Tras cruzar zonas de viñedos y frutales, la isla sur de Nueva Zelanda y especialmente su costa norte se engalanaba de un sol radiante, que más parecía del Caribe que de Oceanía.
El Parque Nacional Abel Tasman era un destino imprescindible en la ruta programada, a la vez una parada tan famosa como sus caminatas a lo largo del Abel Tasman Coast Track, la ruta costera por excelencia.
Todavía quedaban espacios salvajes, bordear la costa del Abel Tasman me enseñó entre bosques, vegetación espesa y playas turquesas que estaba sometida al ritmo del agua, a sus bajadas y subidas, atracción por un paisaje virgen, que solo quería que continuara así para siempre.
En el verano neozelandés, a pie de playas, había que hidratarse, protegerse del sol, pero no había bañistas, el agua estaba fría, y quien se atrevía a probar la temperatura del agua, salía muy pronto de ella.
La ruta costera del Abel Tasman atraía a muchos caminantes, abundaban grupos de jóvenes, con mochilas preparadas para pasar alguna noche en las cabañas del parque, actividades muy populares en la zona.
El mar fue el fiel compañero del viaje al Parque Nacional Abel Tasman, aparecía o se escondía tras la densa vegetación del sendero, al igual que los silbidos y trinos de las aves nativas del parque, un acompañamiento idílico que al parar en los distintos miradores hacia más inolvidable la visita.
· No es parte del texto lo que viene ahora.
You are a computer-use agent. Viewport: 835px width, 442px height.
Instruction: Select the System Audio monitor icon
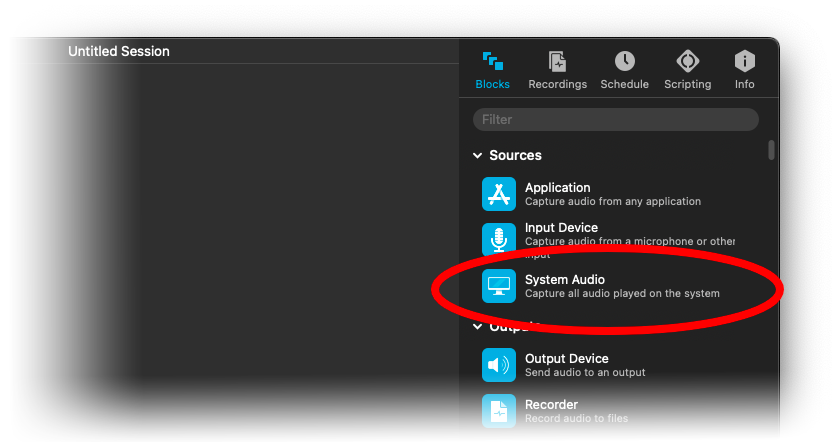point(498,286)
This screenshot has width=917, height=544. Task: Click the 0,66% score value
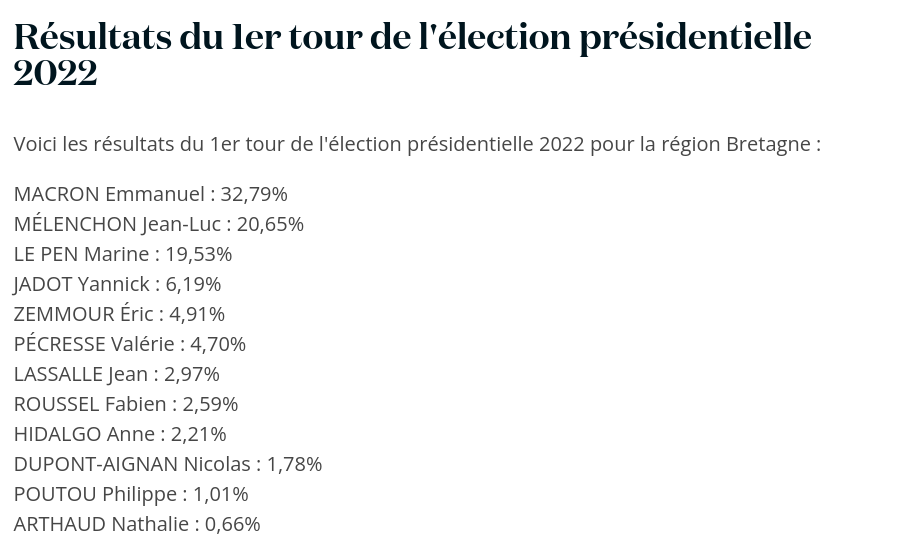coord(233,524)
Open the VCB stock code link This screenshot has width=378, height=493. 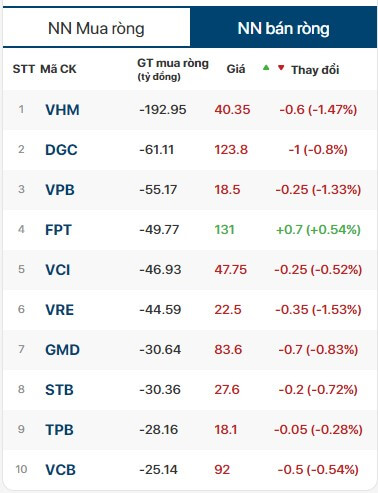[x=61, y=470]
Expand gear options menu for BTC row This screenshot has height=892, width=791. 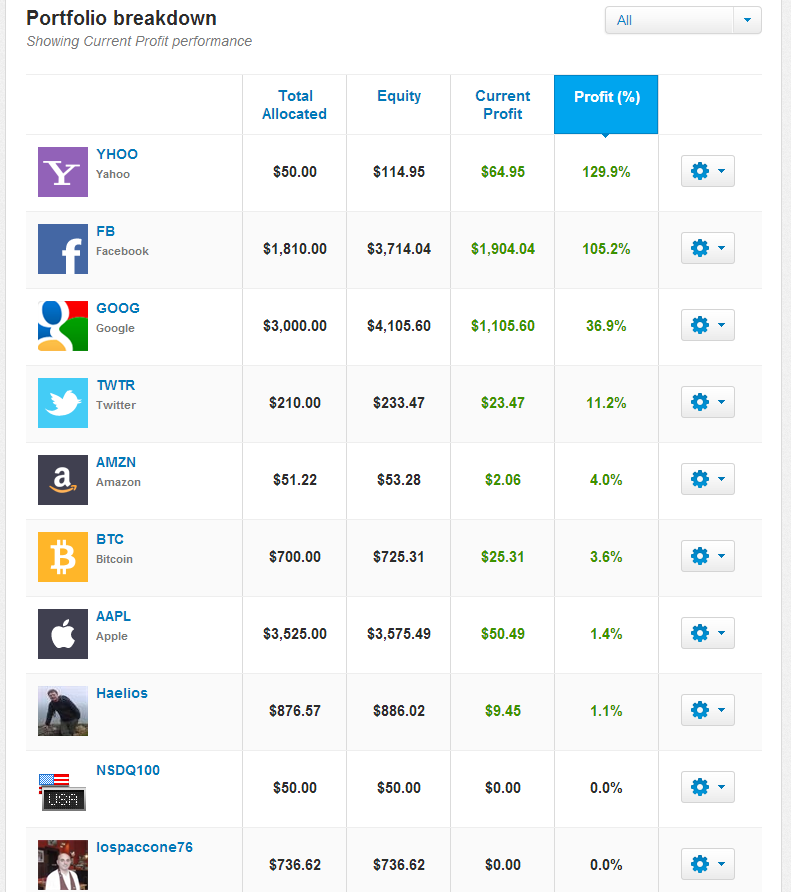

Y en este paraíso protegido un ave muy especial, el pingüino azul también se cobijaba y buscaba refugio en las multitudes de formaciones rocosas del parque, incluso cerca de la desembocadura de arroyos y ríos.
Las miradas se perdían en un horizonte costero sobre el mar azul de Nueva Zelanda, llenándome de aire, con muy poco estaba pletórica, preparada para continuar el viaje.